Please render the records below as a Markdown table with the columns "Row" and "Entry", one numbered row per line, skipping blank lines. Leave the pictures out of the table.

---------- RECORDS SUPPLIED ----------

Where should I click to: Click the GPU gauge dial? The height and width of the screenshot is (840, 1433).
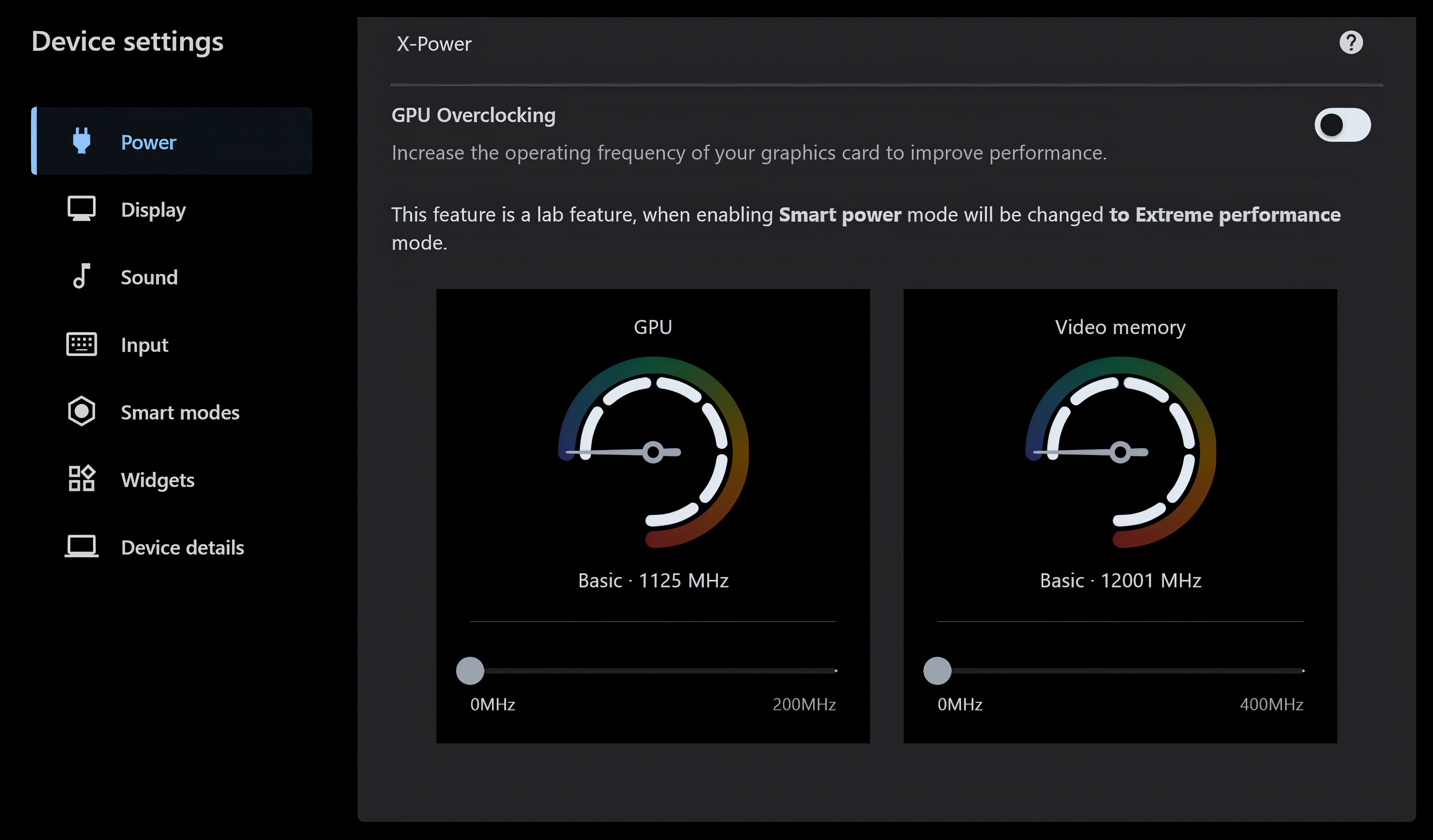tap(653, 452)
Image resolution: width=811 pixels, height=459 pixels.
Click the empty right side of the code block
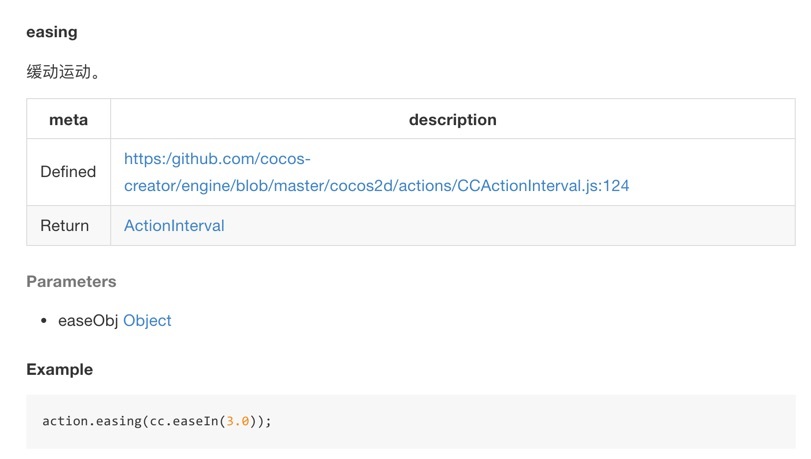pyautogui.click(x=600, y=421)
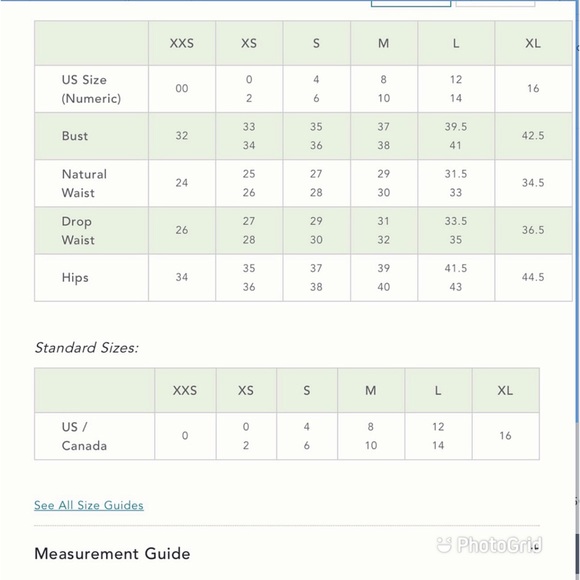Click the vertical scrollbar on the right edge
Screen dimensions: 580x580
pos(577,290)
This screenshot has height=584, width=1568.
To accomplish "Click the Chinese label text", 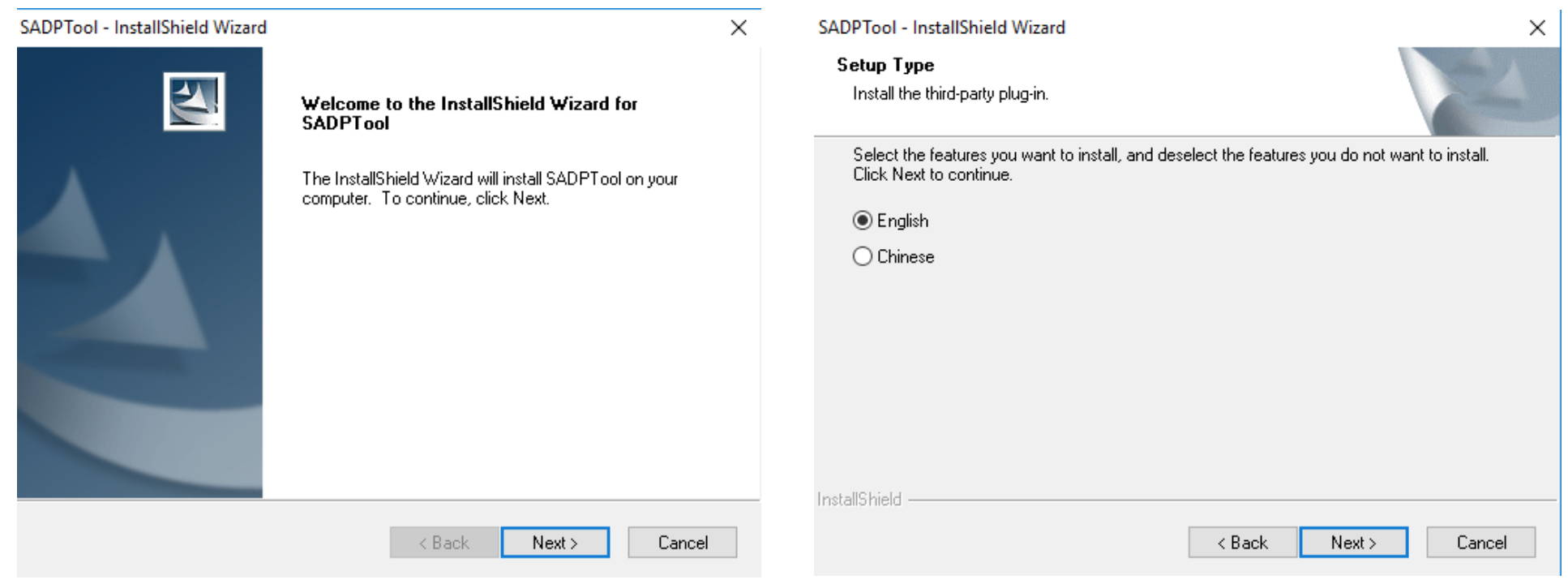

----------

*SOLUTION TO THIS TASK*.
| Row | Entry |
|---|---|
| 1 | Where should I click to: Click the GPU gauge dial? The height and width of the screenshot is (840, 1433). |
| 2 | tap(653, 452) |
| 3 | Image resolution: width=811 pixels, height=459 pixels. |
| 4 | Click the empty right side of the code block |
| 5 | pyautogui.click(x=600, y=421) |
| 6 | Click the vertical scrollbar on the right edge |
| 7 | Screen dimensions: 580x580 |
| 8 | pos(577,290) |
| 9 | This screenshot has height=584, width=1568. |
| 10 | To accomplish "Click the Chinese label text",  |